The new data solidifies while most loans went to smaller recipients, the largest companies took in a major share of the $523 billion distributed in the pandemic relief program. Nearly 2,400 recipients in Massachusetts took in at least $1 million, including 142 that got $5 million or more. In all, 15 got the maximum of $10 million.

An analysis by The New York Times found the top 1% of recipients nationally took in a quarter of all funding, even though loans of $250,000 or less made up 92% of all loans given.

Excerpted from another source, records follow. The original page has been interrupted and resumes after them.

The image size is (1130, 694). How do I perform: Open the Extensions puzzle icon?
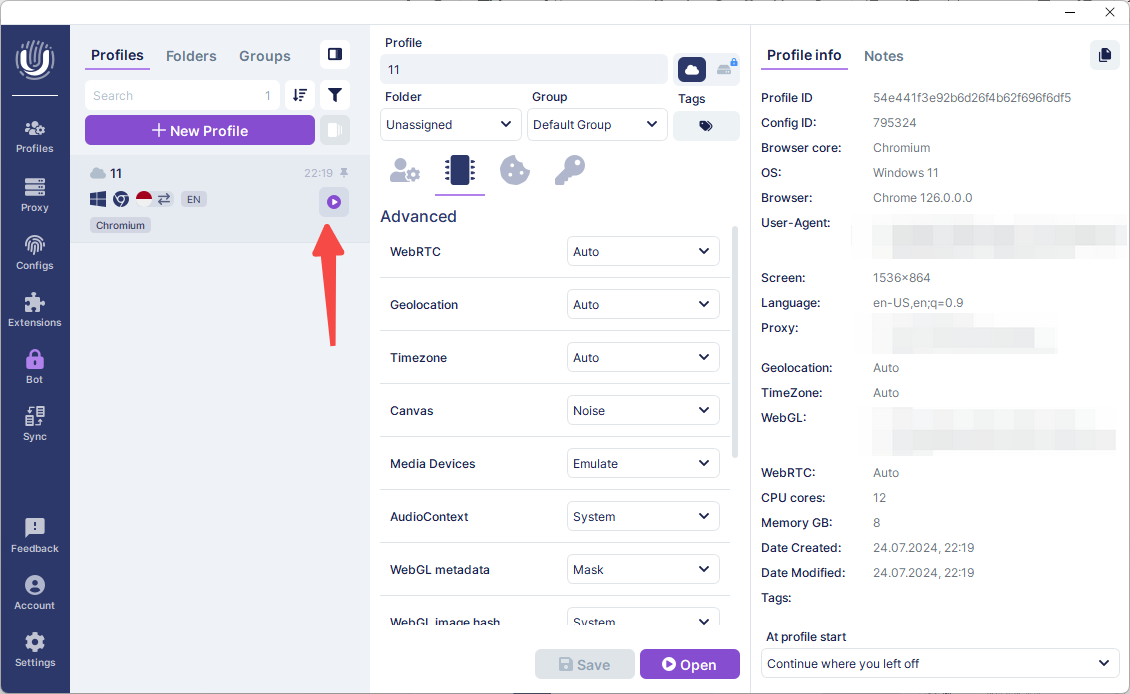tap(35, 309)
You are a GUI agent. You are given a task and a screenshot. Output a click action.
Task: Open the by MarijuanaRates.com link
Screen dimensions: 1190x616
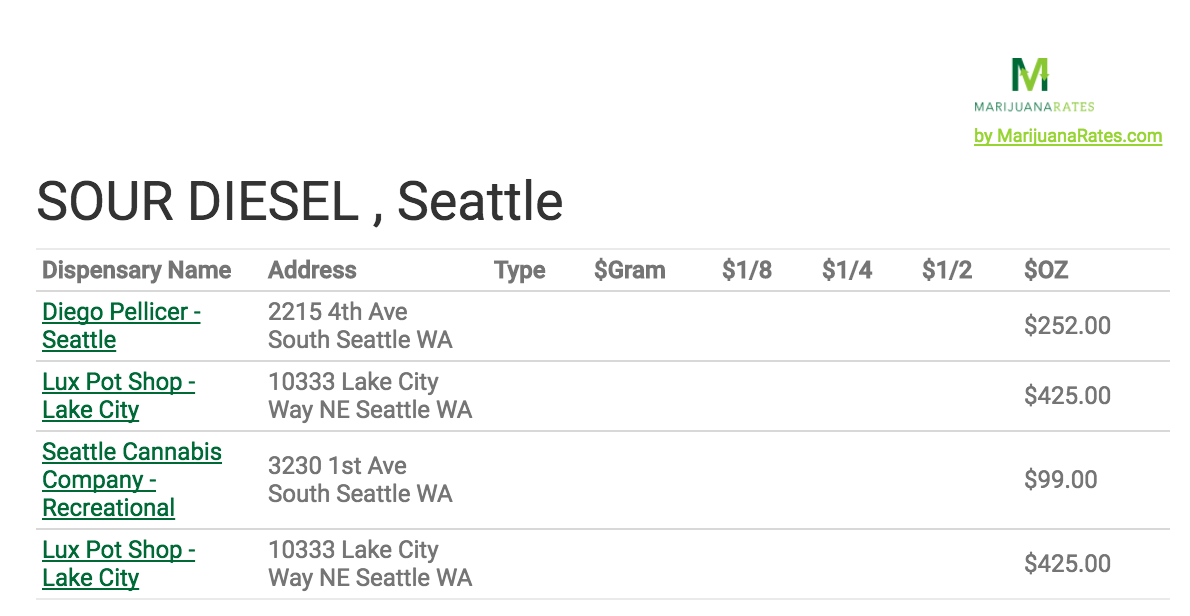pos(1068,136)
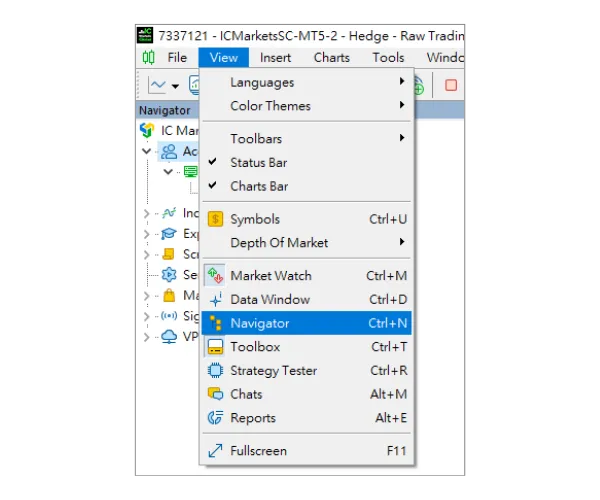Click the Reports icon in View menu
The height and width of the screenshot is (500, 600).
[215, 418]
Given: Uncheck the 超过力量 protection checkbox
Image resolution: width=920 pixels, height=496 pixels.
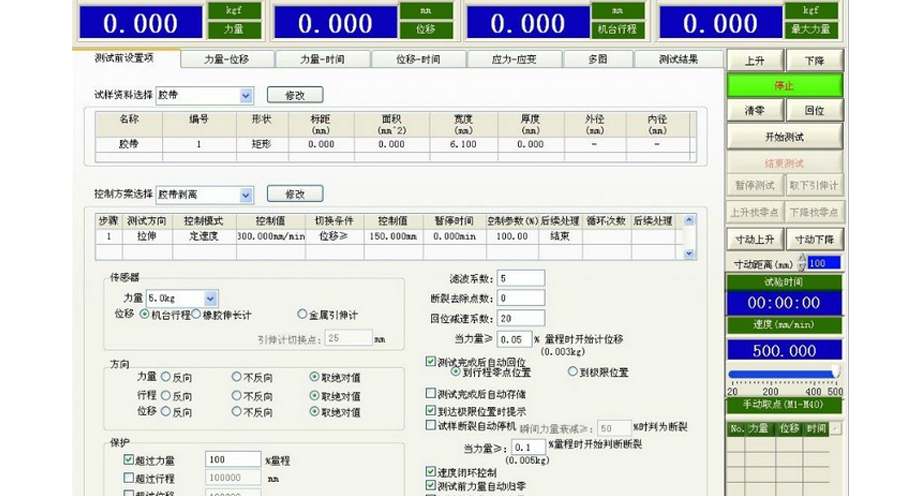Looking at the screenshot, I should click(x=129, y=460).
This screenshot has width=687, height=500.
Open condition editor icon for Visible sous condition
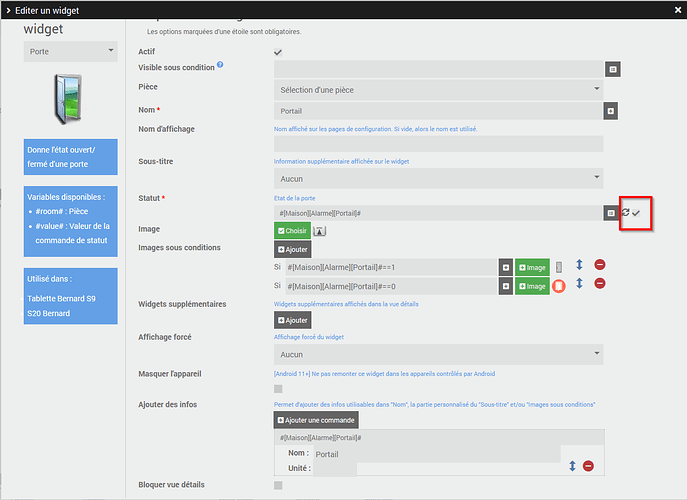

The new data adds to reams of information already produced about which entities got funds, and in many cases, how many jobs they claimed the money saved. Most include whether the entity's owner is minority, female or veteran. The Worcester Business Journal published a series of stories from May to August based on an analysis of PPP data.

Among other findings:

  • Only two named recipients who identified as Black-owned businesses in Central Massachusetts were among the nearly 18,000 local businesses who received loans from the federal Paycheck Protection Program. Those were the only two to receive more than $150,000. Another 33 Black-owned businesses received less than that amount, or roughly 2% of those who identified the race of their owner.
  • When Central Massachusetts businesses turned to banks for help applying for federal loans for coronavirus pandemic relief, they often skipped over local lenders in favor of national and larger options based outside the region. Those larger banks were chosen most often for the program's biggest loans. Central Massachusetts businesses received 124 loans of $2 million or more from the Paycheck Protection Program to help keep them afloat and their workers on the job. Of those, 32 were processed through Central Massachusetts-based banks or credit unions. Among Central Massachusetts-based banks, Avidia Bank of Hudson and Middlesex Savings Bank of Natick provided by far the most loans.
  • Central Massachusetts recipients estimated PPP funds helped them retain what they estimate is roughly 148,000 jobs. In Worcester, an estimated nearly 24,000 workers were saved from being laid off, with some disclosing only a single saved employee, or not specifying at all. In Framingham, that number was more than 10,000.
  • Almost 350 Central Massachusetts recipients got at least $1 million. Of those, 18 received between $5 million and $10 million, and another 116 received between $2 million and $5 million.
  • The Central Massachusetts services sector, a broad industry ranging from lawyers to graphic design, brought in more federal Paycheck Protection Program loans related to the coronavirus pandemic than any other: about 15%. Health care and social assistance, the area's largest industry by number of employees, received just over 10% of local loans. Manufacturing, the biggest industry by gross domestic product, brought in just under 7%.
  • Hospitals and other healthcare centers in Central Massachusetts have received nearly $139 million in coronavirus-related funding. Among them, UMass Memorial Medical Center has received $52 million, and Saint Vincent Hospital has gotten nearly $20 million.
  • Colleges in Central Massachusetts received nearly $33 million in federal aid under a separate arm of the same federal program, which was primarily aimed at providing emergency aid for students. Among Central Massachusetts colleges, Quinsigamond Community College was the biggest recipient at more than $4.8 million. Worcester State University got more than $4.2 million.
  • More than 2,000 federal loans were given to Worcester businesses to help survive through the coronavirus pandemic, from as small as $197 to as much as $7.5 million.